• **Data shown**:
————
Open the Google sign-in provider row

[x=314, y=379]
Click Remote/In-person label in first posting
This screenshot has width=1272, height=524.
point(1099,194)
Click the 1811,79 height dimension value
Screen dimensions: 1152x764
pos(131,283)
————
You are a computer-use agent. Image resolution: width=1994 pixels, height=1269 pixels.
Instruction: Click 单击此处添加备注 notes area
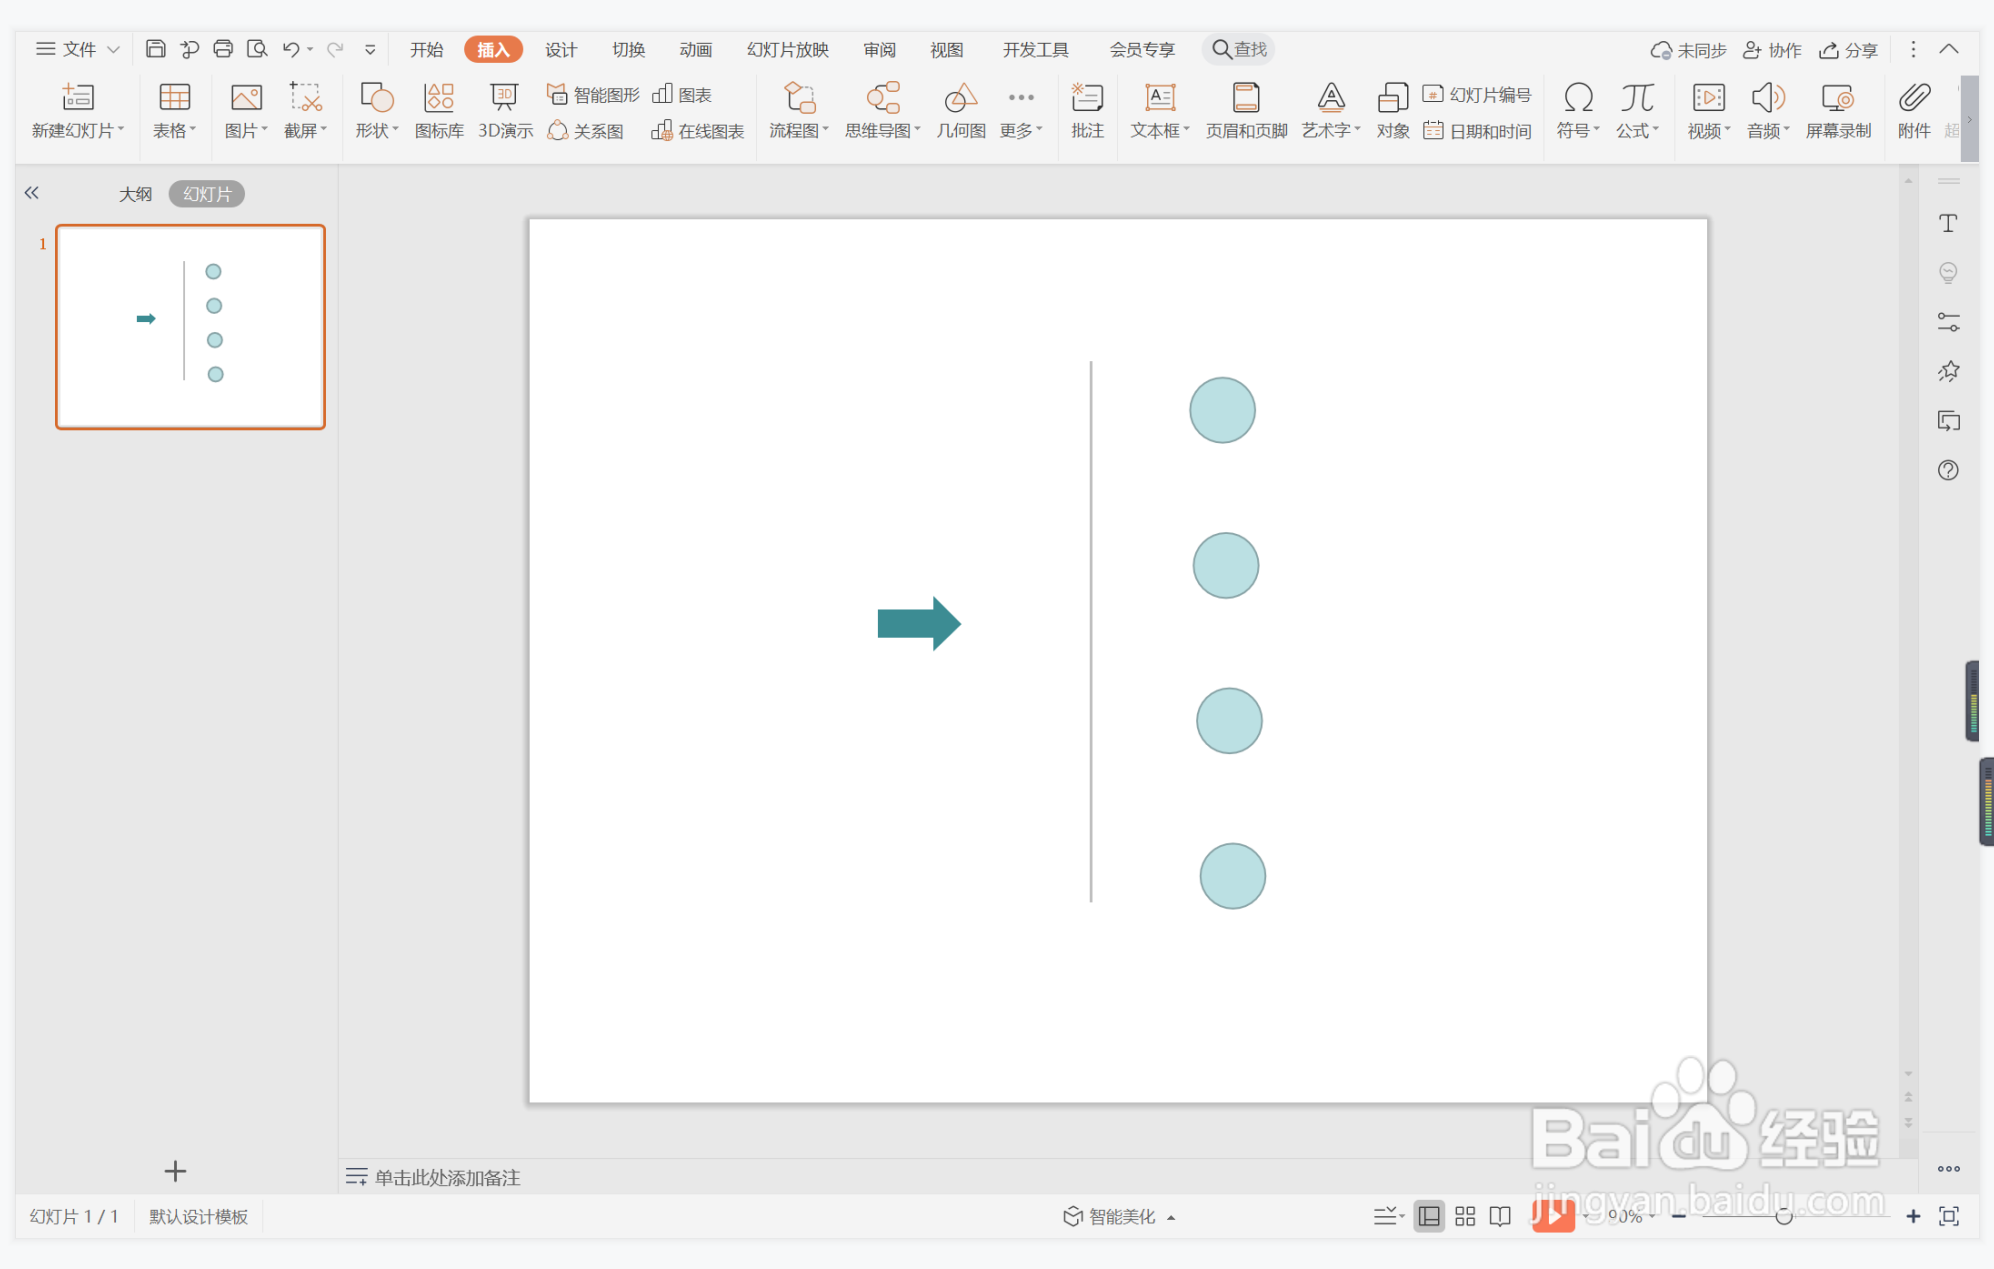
————
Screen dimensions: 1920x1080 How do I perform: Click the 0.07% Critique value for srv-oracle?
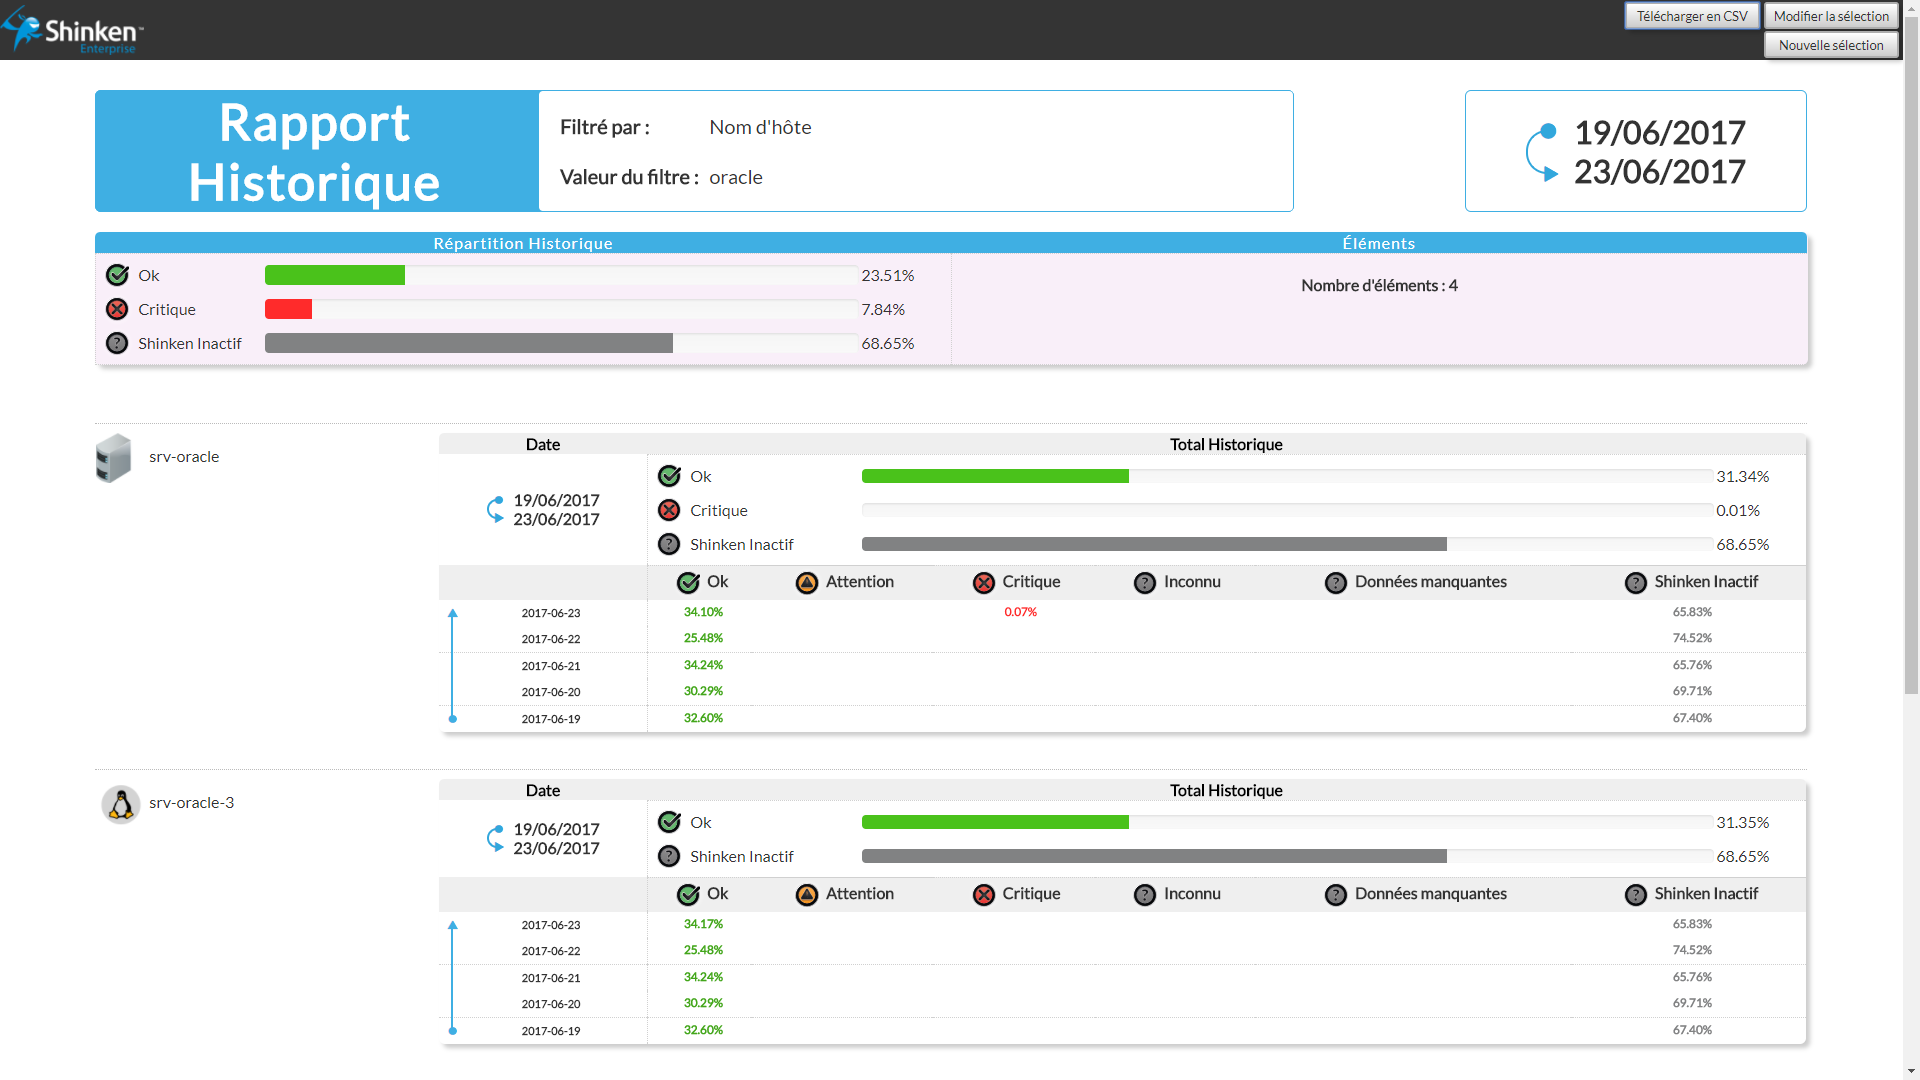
————
• **Prompt**:
Copy the lines of the listing verbatim, starting at the line containing "You are a computer-use" and ending at the line containing "Instruction: Click 单击此处添加备注 notes area".

• **Written answer**:
You are a computer-use agent. Image resolution: width=1994 pixels, height=1269 pixels.
Instruction: Click 单击此处添加备注 notes area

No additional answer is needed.